» **Request 1**:
In the thermodynamics code below, what value is assigned to gamma, and which gas is it given for?

Thermodynamics

Code Examples

Thermodynamic Laws and Cycles

import numpy as np

# First law: ΔU = Q - W
def first_law(Q, W):
    """Calculate internal energy change."""
    return Q - W

# Work for different processes
def work_pressure_volume(P, V1, V2):
    """Isothermal work: W = ∫PdV = nRT ln(V2/V1)"""
    return P * V2 - P * V1

def isothermal_work(n, R, T, V1, V2):
    """Work in isothermal expansion."""
    return n * R * T * np.log(V2 / V1)

def adiabatic_work(n, R, T1, V1, V2, gamma):
    """Work in adiabatic expansion."""
    return n * R * (T1 - T2) / (gamma - 1)

def adiabatic_temperature(T1, V1, V2, gamma):
    """TV^(γ-1) = constant."""
    return T1 * (V1 / V2)**(gamma - 1)

# Ideal gas properties
R = 8.314  # J/(mol·K)
gamma = 1.4  # Air

print("First law examples:")
n = 1  # mol
T1 = 300  # K
V1, V2 = 1, 2  # L

T2 = adiabatic_temperature(T1, V1, V2, gamma)
W_adi = adiabatic_work(n, R, T1, V1, V2, gamma)
print(f"  Adiabatic expansion V1→2V1 at T={T1}K:")
print(f"    Final temperature: {T2:.1f} K")
print(f"    Work done: {W_adi:.1f} J")

# Carnot cycle
def carnot_efficiency(T_hot, T_cold):
    """η = 1 - T_cold/T_hot"""
    return 1 - T_cold / T_hot

def carnot_refrigerator_coefficient(T_cold, T_hot):
    """COP = T_cold/(T_hot - T_cold)"""
    return T_cold / (T_hot - T_cold)

T_hot, T_cold = 500, 300  # K
eta_carnot = carnot_efficiency(T_hot, T_cold)
cop_carnot = carnot_refrigerator_coefficient(T_cold, T_hot)

print(f"\nCarnot cycle:")

» **A block of data**:
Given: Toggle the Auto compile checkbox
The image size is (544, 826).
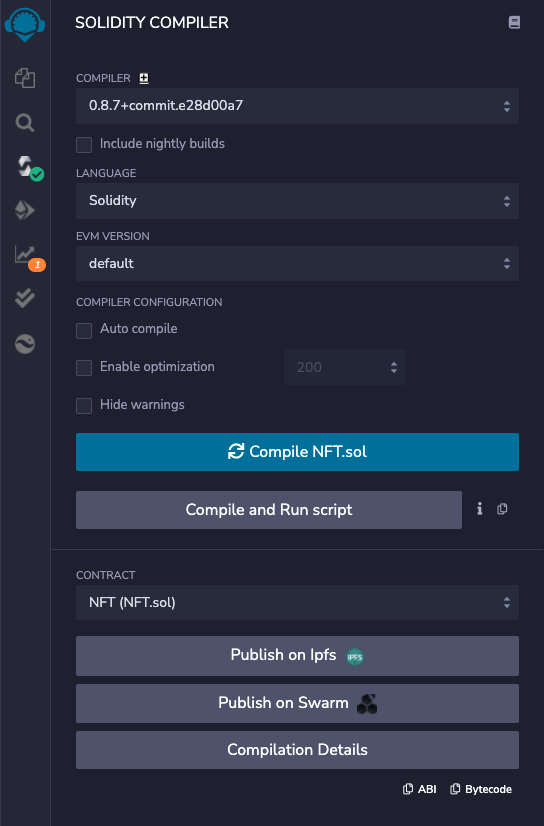Looking at the screenshot, I should (x=84, y=331).
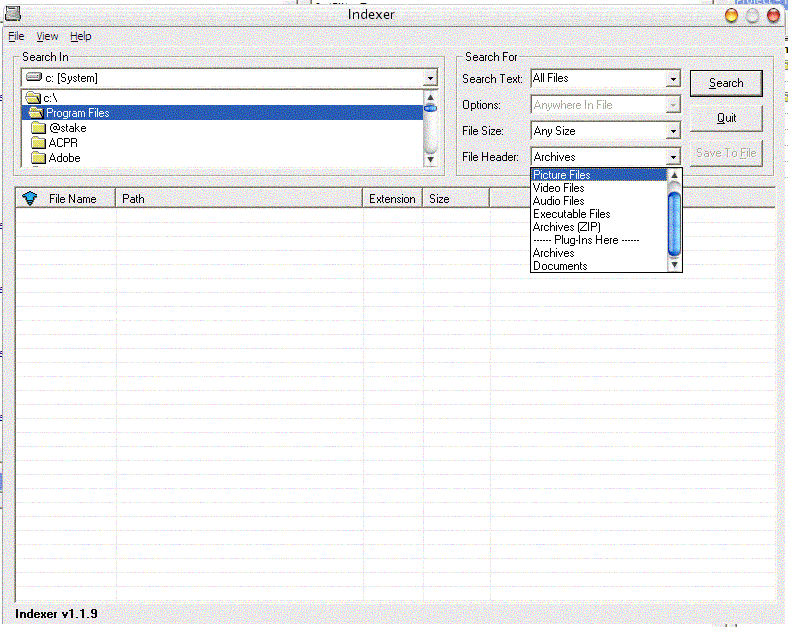
Task: Select the Program Files folder icon
Action: point(35,113)
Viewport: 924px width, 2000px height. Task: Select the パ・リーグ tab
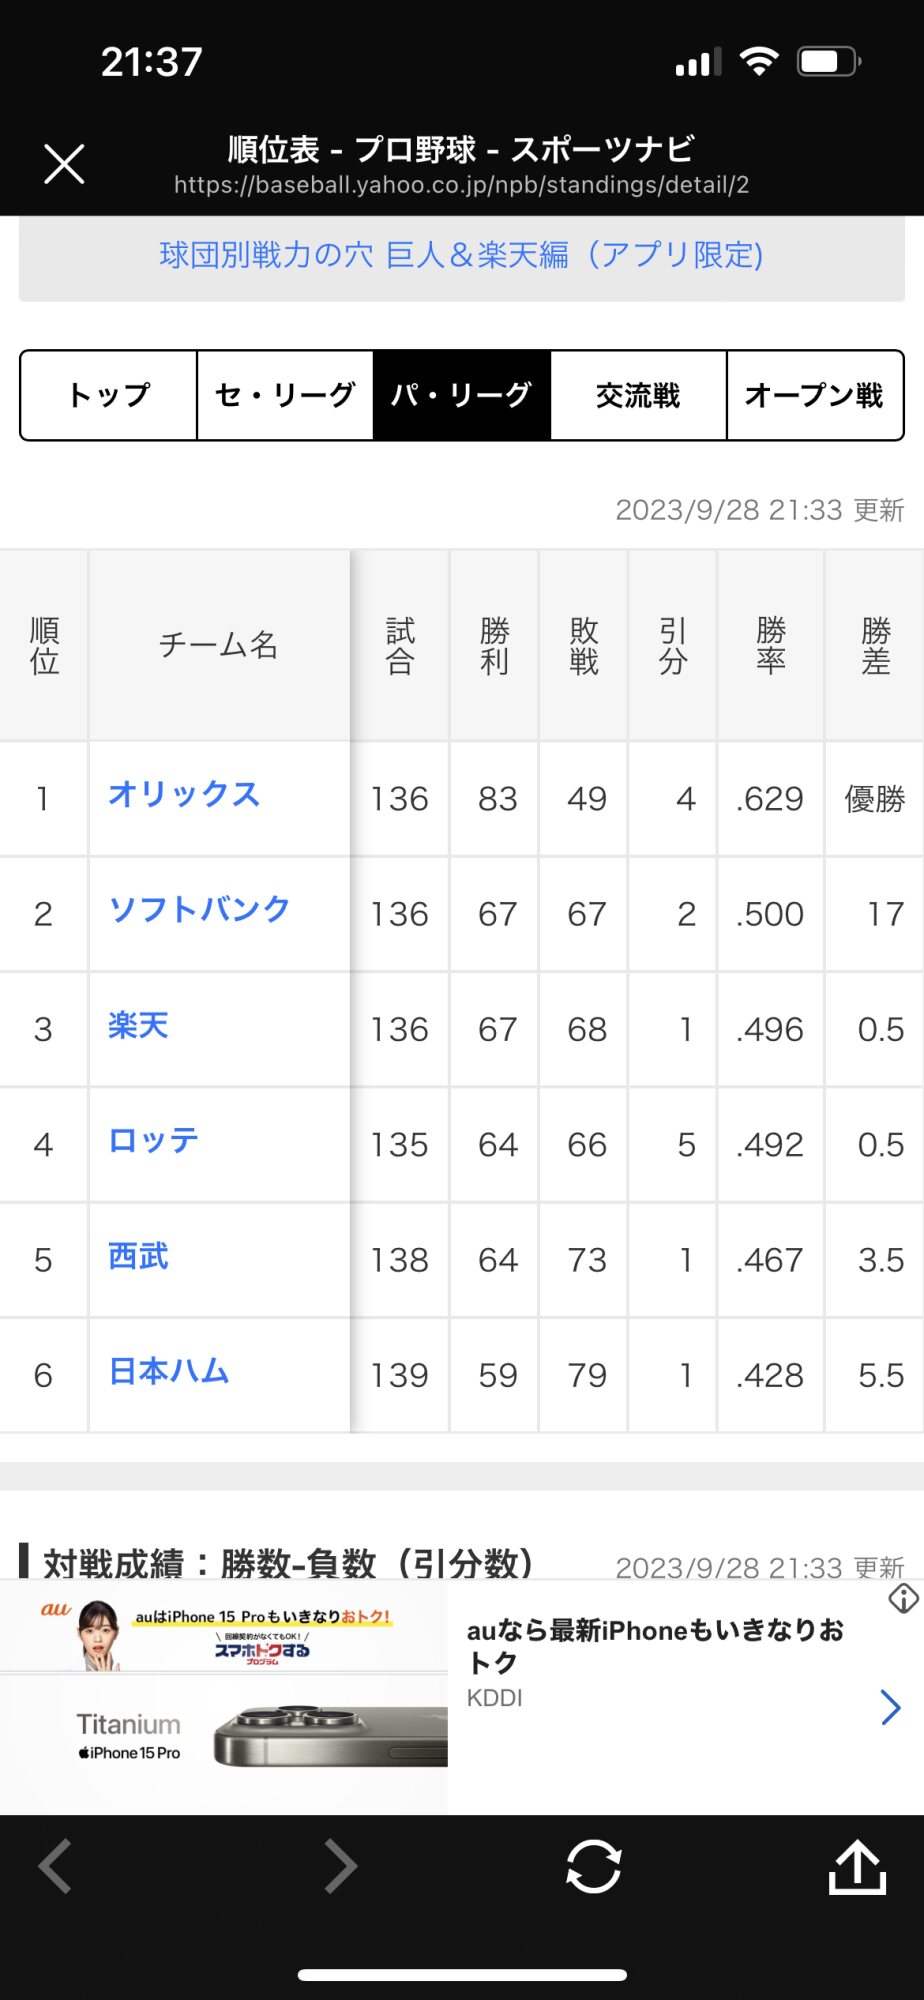[x=461, y=395]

» **Request 2**:
How many lines of the records above contain the string "Task"? Give only the number.

» **Exercise answer 1**:
1.4, for air.

» **Exercise answer 2**:
2